GOAL OF THE EXERCISE:
Please answer these questions about the IPv6 forum thread below, one per line:
(a) What does the first poster say they would use with IPv4 to translate a private address to a global one?
(b) In the second post, what prefix length is given to the remote office subnet?
(c) In the third post, which two tunnel setups does jimb ask about?

Start of TEXT BLOCK

Hi guy's, fairly new to IPV6 and in need of a little help  ;D . I have a home lab of several Cisco routers and switches, one of which is hooked up to a tunnel. I have no problem in setting up a lab which is all on the same subnet but when i create a 2nd subnet simulating a remote office trying to access the ipv6 internet through the office with a tunnel i cant get out. With ipv4 i would just use nat to translate my private address to my global address, does anybody now how i can do the same thing using ipv6? Should also mention that i can ping all interfaces from the remote office including my side of the tunnel, which is set as the default gateway, i just cant get out onto the ipv6 internet from the remote office  :'(

Any help would be fantastic guys  :)

cholzhauer

sitting at your remote offuce, can you ping the interface where the tunnel is?  can you ping past that?  how are you assigning addresses?

shaunebop

#2
Hi,

I can ping the interface of the tunnel from the remote office but cant ping past it, The ip address of the tunnel that was provided is  2001:***:1F08:537::2/64 and they gave me a  2001:***:1F09:537::1/64 to route which i have tried to subnet by giving the lan a subnet of  2001:***:1F08:537:1::/80 and the remote office subnet  2001:***:1F08:537:2::/80.

Is it possible to get out onto the ipv6 internet from a different subnet?

Hope this helps and thankyou for your help so far  :D

jimb

#3
So, to simulate the remote office, are you simply using TWO HE tunnels, one to each router?  Or are you establishing a 6in4 tunnel between the routers directly?

Are you establishing static routes to your subnets on each router?

End of TEXT BLOCK
Start of EXTRACTED MATERIAL

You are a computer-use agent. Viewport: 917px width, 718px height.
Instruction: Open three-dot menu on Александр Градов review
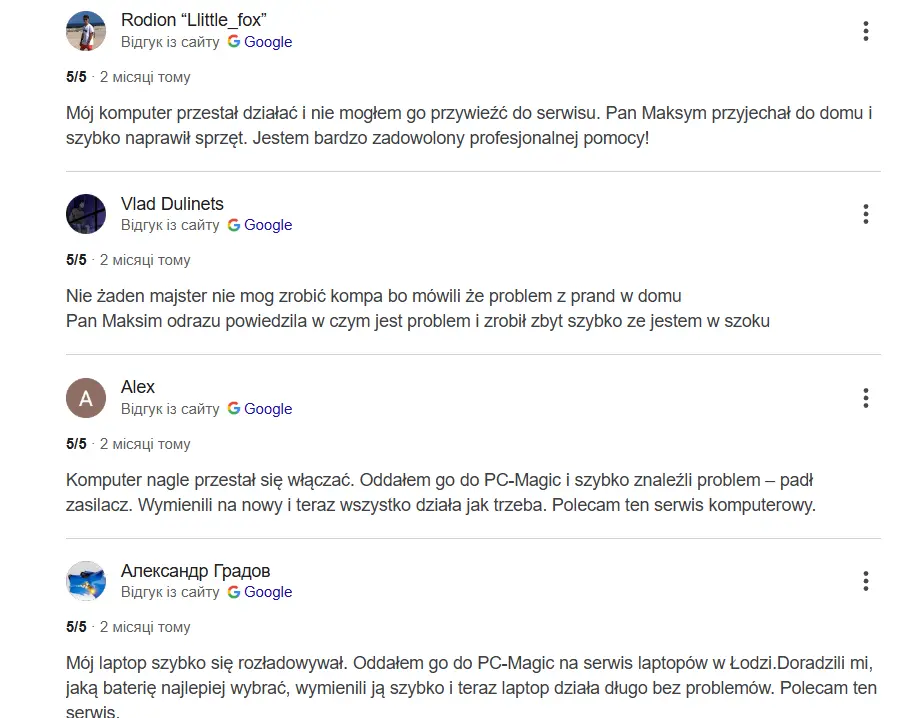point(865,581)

End of EXTRACTED MATERIAL
Start of EXTRACTED MATERIAL

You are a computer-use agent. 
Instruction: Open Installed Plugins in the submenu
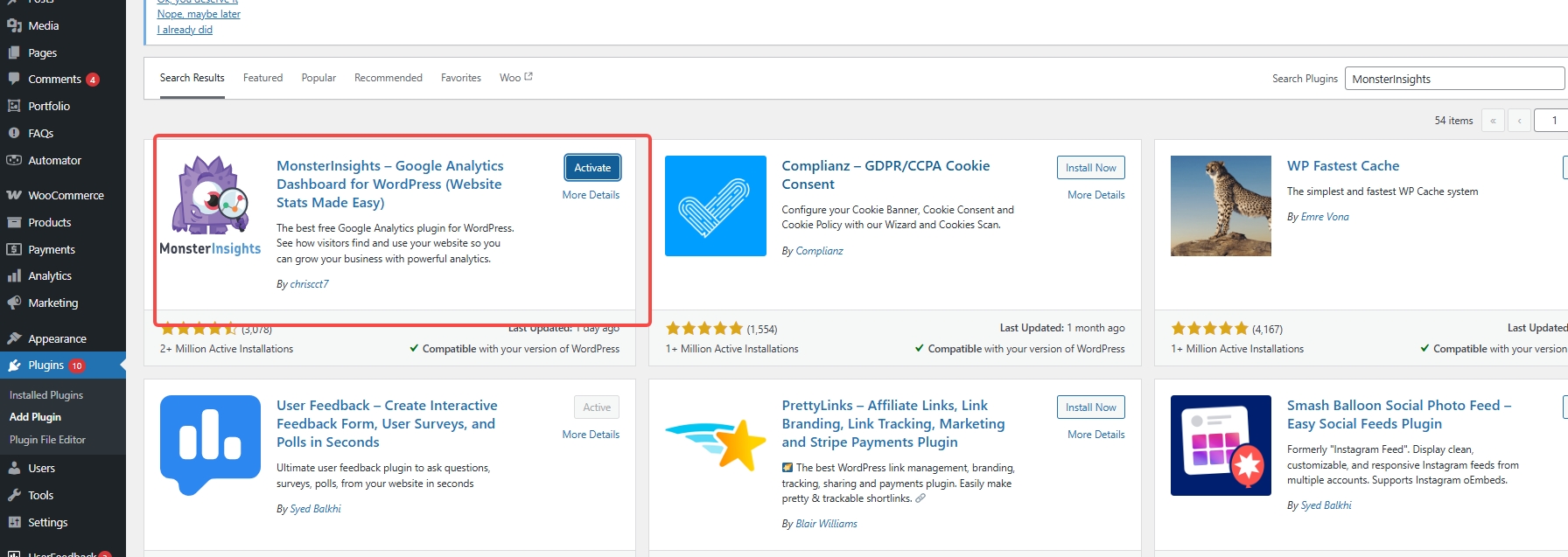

End of EXTRACTED MATERIAL

RESULT BELOW:
(a) NAT
(b) /80
(c) Two HE tunnels, one to each router, or a 6in4 tunnel established directly between the routers